### Data for this exercise
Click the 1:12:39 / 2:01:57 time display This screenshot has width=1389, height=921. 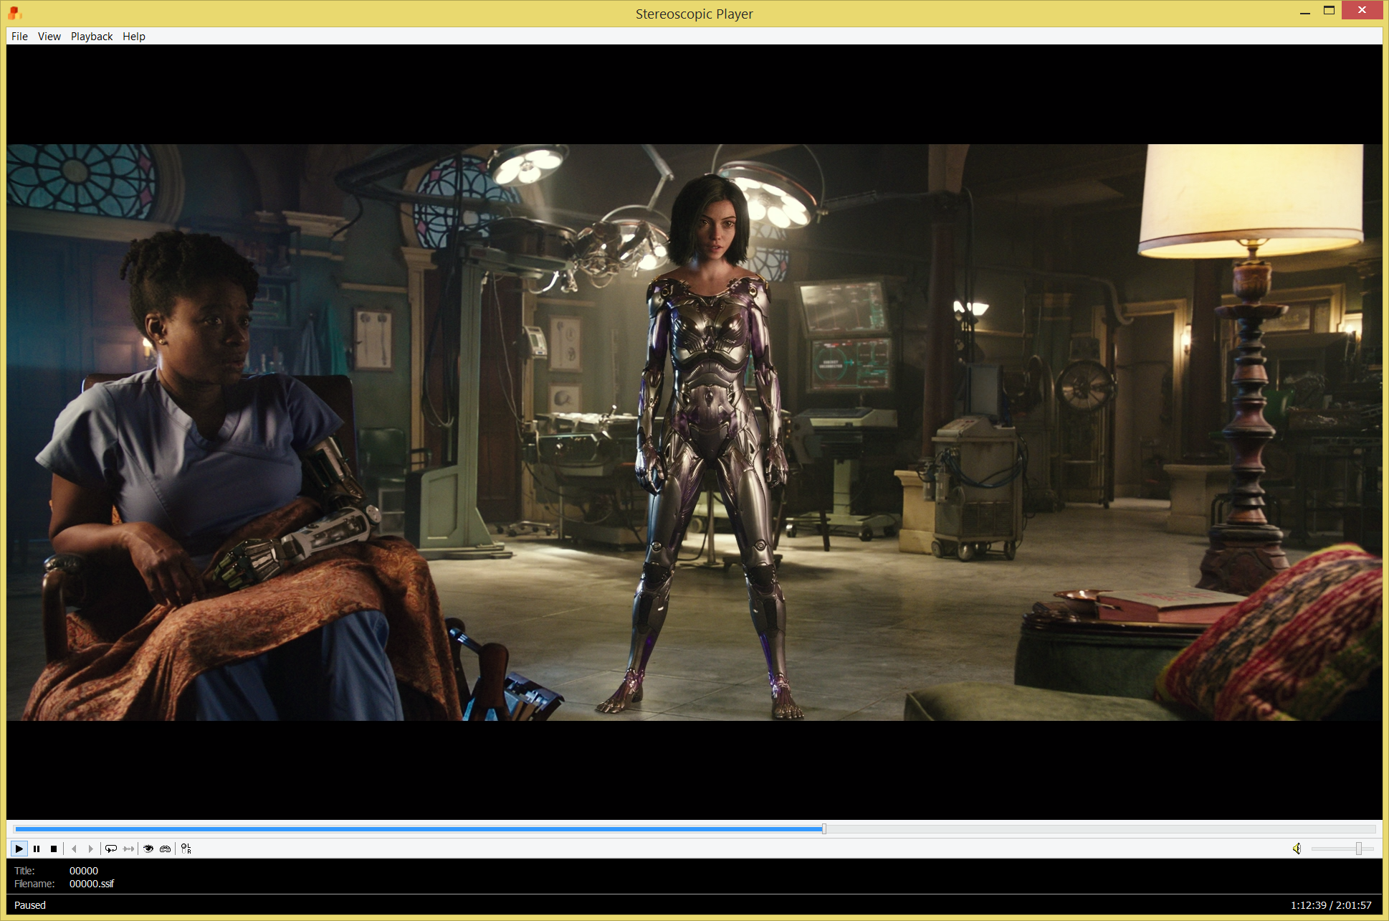[x=1331, y=905]
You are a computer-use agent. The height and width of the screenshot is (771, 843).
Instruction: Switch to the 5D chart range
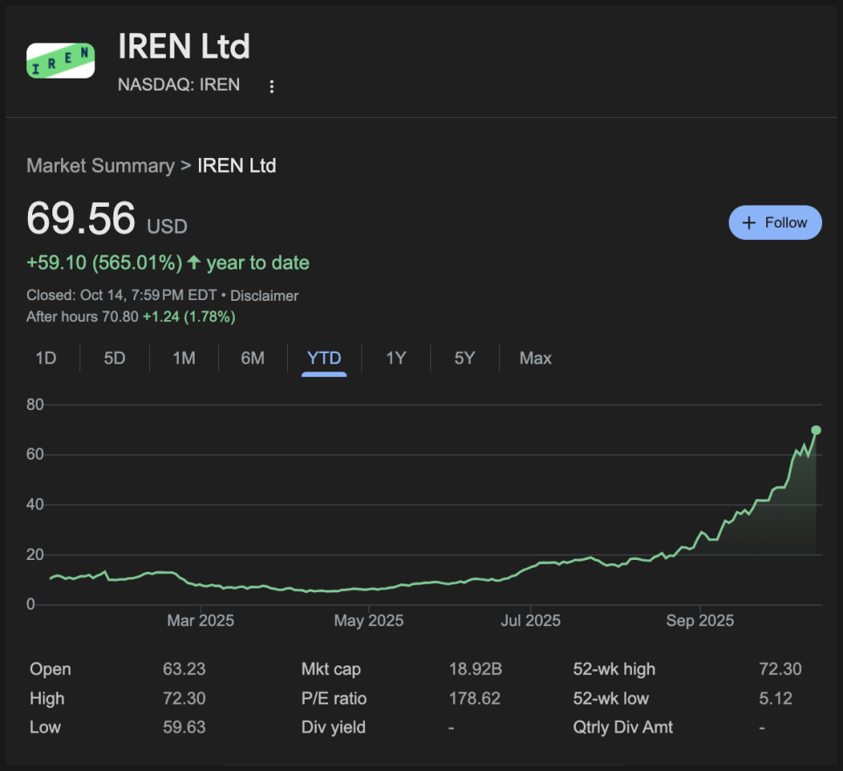click(x=114, y=358)
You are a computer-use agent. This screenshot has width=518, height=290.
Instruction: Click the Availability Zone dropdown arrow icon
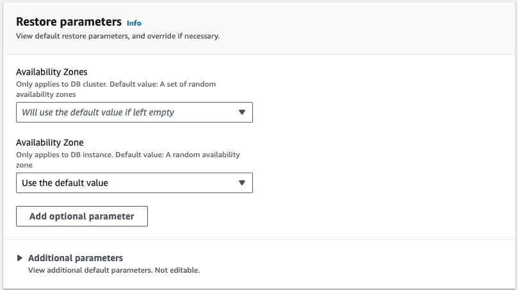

### Work instruction
Every line above holding the string "agent" should be listed.

### Answer box
You are a computer-use agent. The height and width of the screenshot is (771, 843).
You are a computer-use agent. This screenshot has width=518, height=290.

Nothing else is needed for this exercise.